Barnes & Noble ReviewThese incidents speak to the bravery, the occasional dishonor, and the outright frustration of the city's police. In the wake of all this, Martin Preib's "The Wagon and Other Stories From the City" is a welcome, albeit at times maddening, effort to fashion a narrative that reflects the reality of this messy, yet vital American city. Preib has been a Chicago cop for eight years, but he's not defined by his police work. He greatly admires Walt Whitman and William Kennedy, writers who despite having seen the worst in mankind were (in the case of Kennedy, still is) capable of maintaining a faith -- admittedly quivering at times -- in the human spirit. Before his police work, Preib worked as a doorman at a downtown hotel, and there witnessed the grueling and often humiliating labor of those in the service industry. He soon became involved in an effort to take back the union from the corrupt old guard. Preib's been around. He knows writing -- and he knows the city's darkest corners.

Preib is at his best when he's telling stories. He opens with a trenchant and at times hilarious recounting of his first job in the police department, driving a wagon that transported dead bodies. His observations are keen and fresh, as when he informs us: "The dead seek the lowest places in Chicago. We find them in basements, laundry rooms, on floors next to couches, sticking out of two parked cars or shrubs next to the sidewalk." He talks of sussing out the truth in domestic disputes where in one instance a young woman uses the police to get back at a wandering boyfriend. He's called to a nursing home where an elderly woman in the early stages of dementia believes she's being held against her will. "She is listening to me explain away her independence," he writes. "Even in such a terrifying situation, she is calm and trusting of me. There is a good chance she won't ever get out of here. I am a used-car salesman." He is and he isn't. He tells her that if, after she talks with the doctor, she still feels mistreated, to give him a call.

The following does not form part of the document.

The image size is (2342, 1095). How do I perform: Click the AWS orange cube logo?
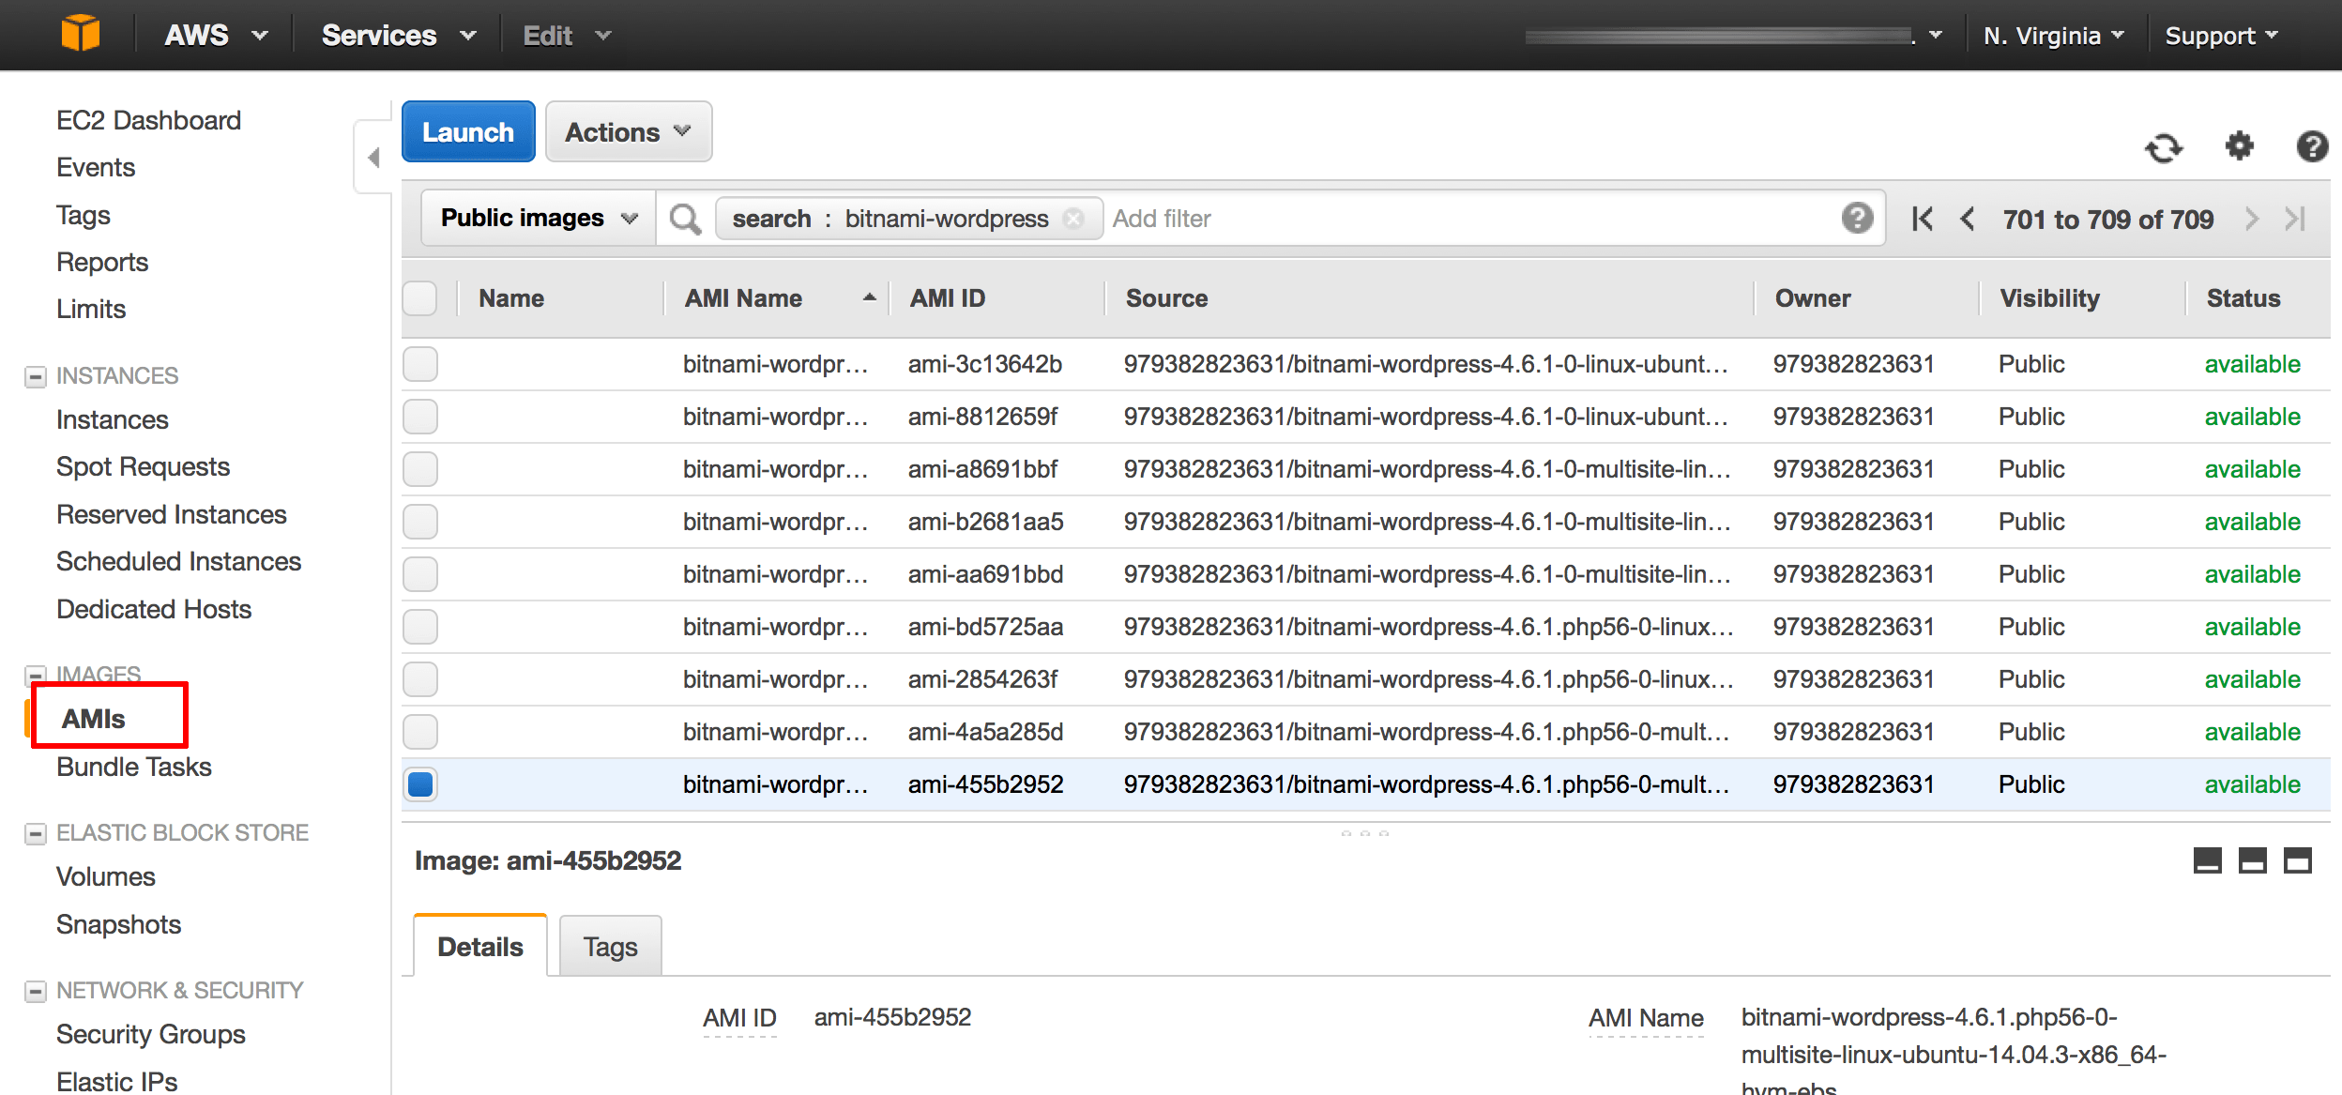click(x=80, y=34)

If only Preib had stuck to telling stories, shining a flashlight into the nooks and crannies of this patchwork city. At one point, he writes that what he's learned from Whitman is that "realism does not frustrate form; it creates it. You just have to be tough enough to ride it out." I have no doubt that Preib is tough enough to ride it out, but I wish he had more faith in the power of what he shows us. Too often he wanders afield, overreaching in an effort to ponder what he's seen and heard. The prose at times feels heavy and dense. At one point, Preib launches a diatribe against the cameras that in recent years have been installed in squad cars, suggesting that they only capture the surface of what's transpired, and that as a result they pose a threat to police officers whose work is not guided by science but rather by the vicissitudes of human judgment and behavior. He seems defensive, put upon: not a good place for a writer to find him- or herself. What's more, he can't let go of his distaste for these cameras, and surprisingly -- I say surprisingly because he clearly has such an agile mind -- finds himself in a rut, a phonograph needle stuck in the groove.

Preib is a promising writer, someone whom we'll undoubtedly hear from again, someone we need to hear from again. I, for one, will read whatever he writes next. I only hope that he learns to trust his ability to spin a good yarn, and to know that a little reflection on the tails of those stories will go a long way.